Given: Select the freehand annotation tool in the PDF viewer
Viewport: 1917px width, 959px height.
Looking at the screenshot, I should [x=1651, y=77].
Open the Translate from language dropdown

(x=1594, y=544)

——————

▶ _GIVEN PROBLEM_
Rewrite these records in full with "PDF viewer" changed to "document viewer", keeping everything else the same.

▶ _EXPECTED ANSWER_
Given: Select the freehand annotation tool in the document viewer
Viewport: 1917px width, 959px height.
Looking at the screenshot, I should [x=1651, y=77].
Open the Translate from language dropdown

(x=1594, y=544)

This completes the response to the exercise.